# INSTRUCTION
Copy out the rows below with "heart icon" swapped for "heart button" and everything else left as it is, and omit the pictures from your answer.
[BEGIN SUPPLIED DATA]
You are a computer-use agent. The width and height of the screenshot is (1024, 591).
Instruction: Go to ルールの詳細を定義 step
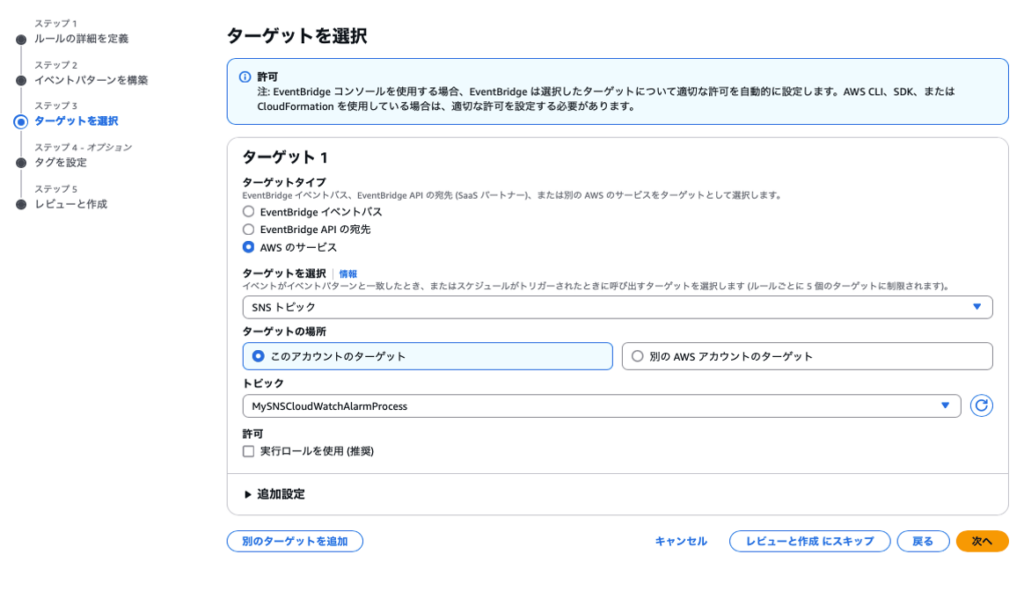coord(81,39)
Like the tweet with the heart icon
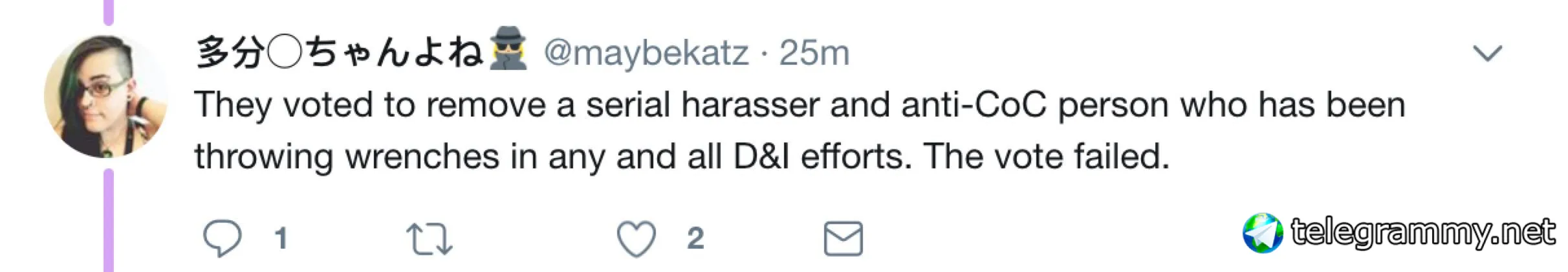Screen dimensions: 1568x272 click(637, 238)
[END SUPPLIED DATA]
# WORKED SOLUTION
You are a computer-use agent. The width and height of the screenshot is (1024, 591).
Instruction: Go to ルールの詳細を定義 step
coord(81,39)
Like the tweet with the heart button
Screen dimensions: 1568x272 click(637, 238)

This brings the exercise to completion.